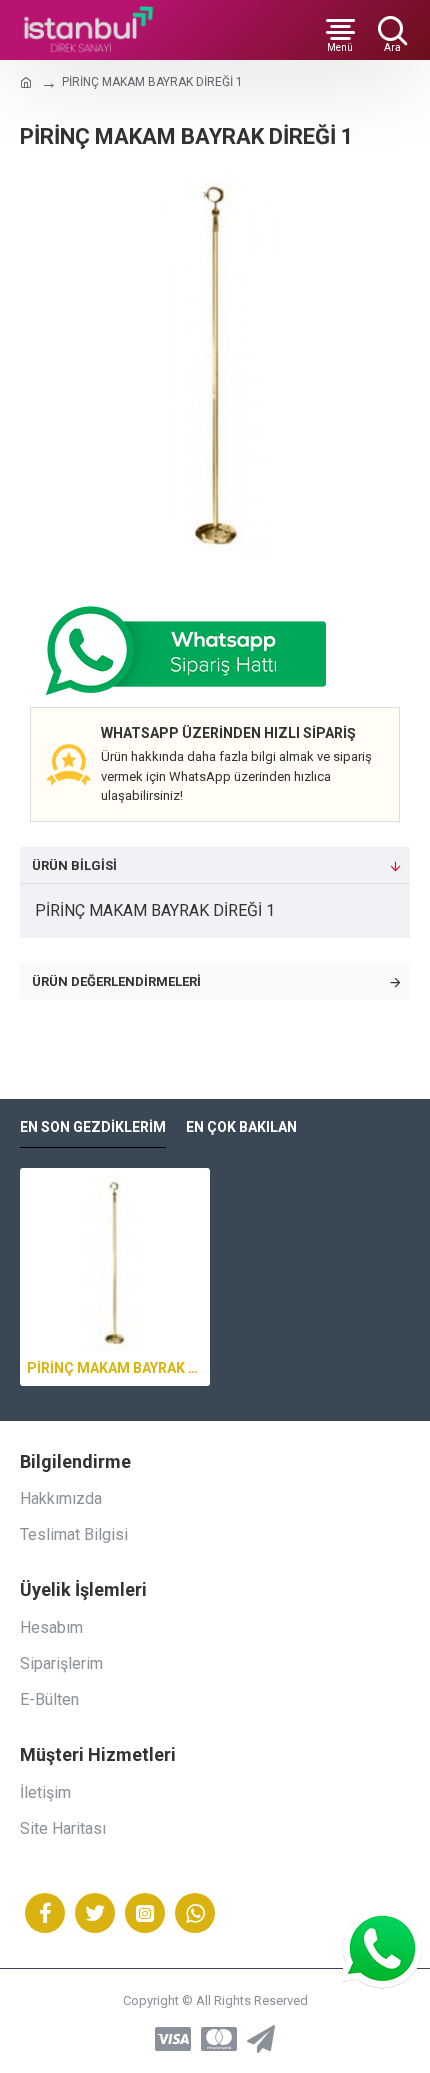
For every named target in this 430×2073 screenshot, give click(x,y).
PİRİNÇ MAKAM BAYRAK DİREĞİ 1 (115, 1368)
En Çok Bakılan (241, 1127)
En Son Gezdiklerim (93, 1127)
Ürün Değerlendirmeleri (116, 981)
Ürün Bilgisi (74, 865)
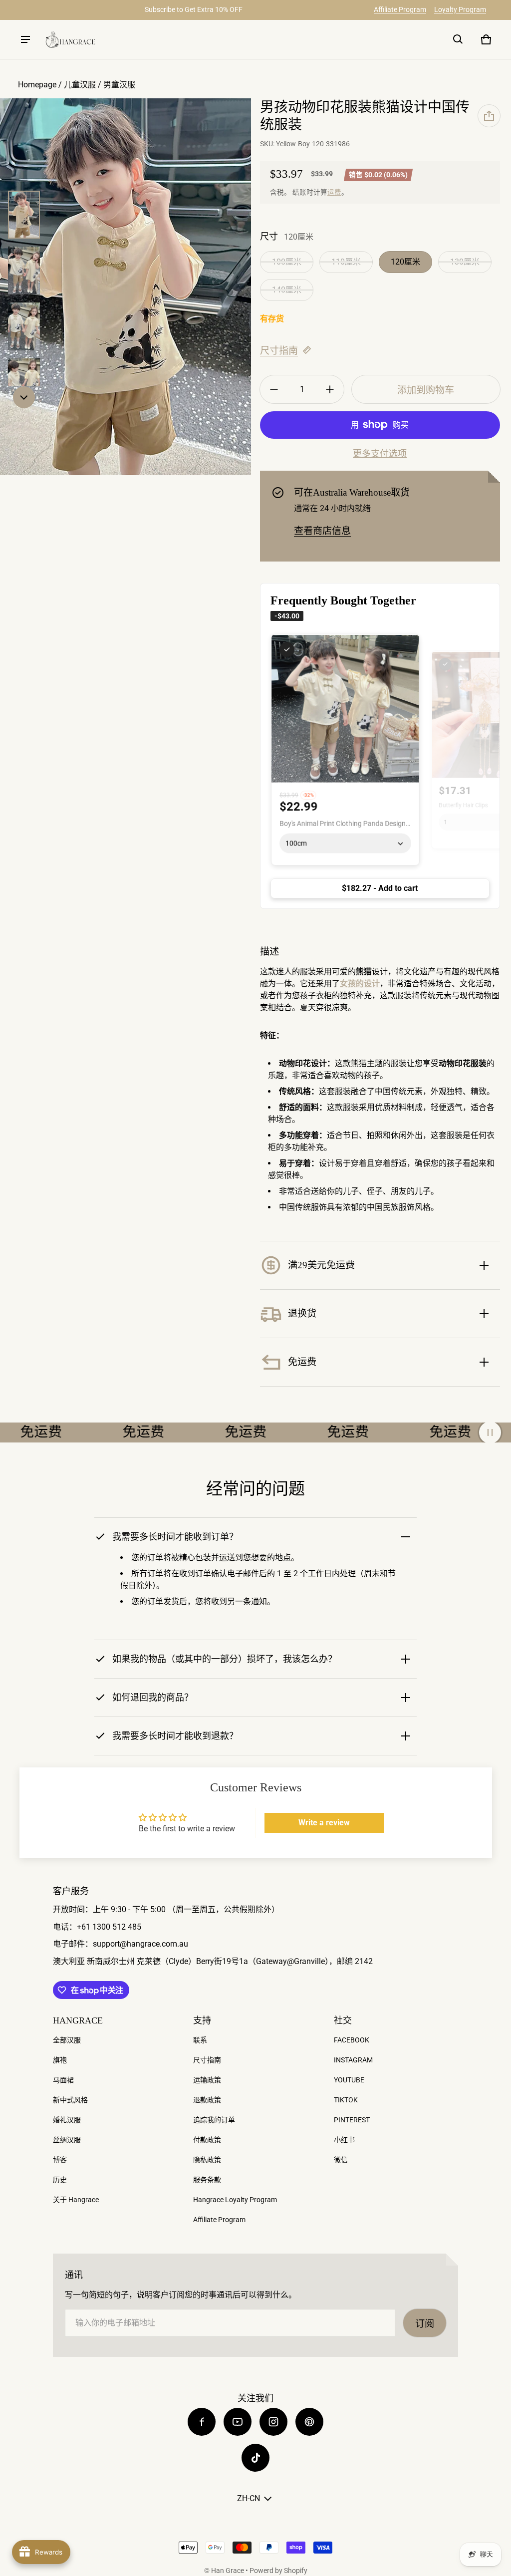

==================================================

:: To do ::
Could you reproduce the listing above exactly and drop every picture?

:: Answer box ::
For every named target in this 430×2073 screenshot, give click(x,y).
PİRİNÇ MAKAM BAYRAK DİREĞİ 1 (115, 1368)
En Çok Bakılan (241, 1127)
En Son Gezdiklerim (93, 1127)
Ürün Değerlendirmeleri (116, 981)
Ürün Bilgisi (74, 865)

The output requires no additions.